STATED TASK:
Count the lines in the data below that contain the string "screenshot", matching case exactly, and give only that number.

* start *

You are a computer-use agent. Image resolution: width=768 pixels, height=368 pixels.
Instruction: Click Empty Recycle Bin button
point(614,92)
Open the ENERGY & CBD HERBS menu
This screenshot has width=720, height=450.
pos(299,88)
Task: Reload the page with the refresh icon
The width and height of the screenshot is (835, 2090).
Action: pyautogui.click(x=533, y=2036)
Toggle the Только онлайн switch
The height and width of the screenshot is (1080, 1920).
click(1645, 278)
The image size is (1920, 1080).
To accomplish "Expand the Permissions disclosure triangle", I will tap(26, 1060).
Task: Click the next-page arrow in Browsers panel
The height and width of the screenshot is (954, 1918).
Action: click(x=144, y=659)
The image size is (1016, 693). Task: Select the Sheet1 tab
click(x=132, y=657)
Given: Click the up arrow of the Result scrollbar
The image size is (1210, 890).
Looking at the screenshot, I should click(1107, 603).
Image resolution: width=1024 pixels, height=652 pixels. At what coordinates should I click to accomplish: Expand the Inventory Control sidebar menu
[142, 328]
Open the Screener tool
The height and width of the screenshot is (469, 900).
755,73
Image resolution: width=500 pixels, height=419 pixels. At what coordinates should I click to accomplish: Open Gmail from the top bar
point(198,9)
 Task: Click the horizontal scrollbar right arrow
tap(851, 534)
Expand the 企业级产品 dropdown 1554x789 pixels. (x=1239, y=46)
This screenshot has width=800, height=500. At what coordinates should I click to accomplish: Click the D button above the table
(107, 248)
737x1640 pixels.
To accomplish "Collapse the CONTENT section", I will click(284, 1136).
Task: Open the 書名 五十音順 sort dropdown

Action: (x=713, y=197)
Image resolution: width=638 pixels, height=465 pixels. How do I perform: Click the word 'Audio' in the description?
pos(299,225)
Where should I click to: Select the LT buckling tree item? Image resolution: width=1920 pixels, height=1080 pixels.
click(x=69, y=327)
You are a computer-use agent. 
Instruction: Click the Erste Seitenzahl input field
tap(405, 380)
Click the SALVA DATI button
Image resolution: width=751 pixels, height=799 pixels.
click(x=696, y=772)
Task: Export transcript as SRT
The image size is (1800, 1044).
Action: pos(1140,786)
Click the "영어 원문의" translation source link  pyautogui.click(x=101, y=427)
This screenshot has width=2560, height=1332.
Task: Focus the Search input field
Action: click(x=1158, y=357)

* end *

THE ANSWER:
8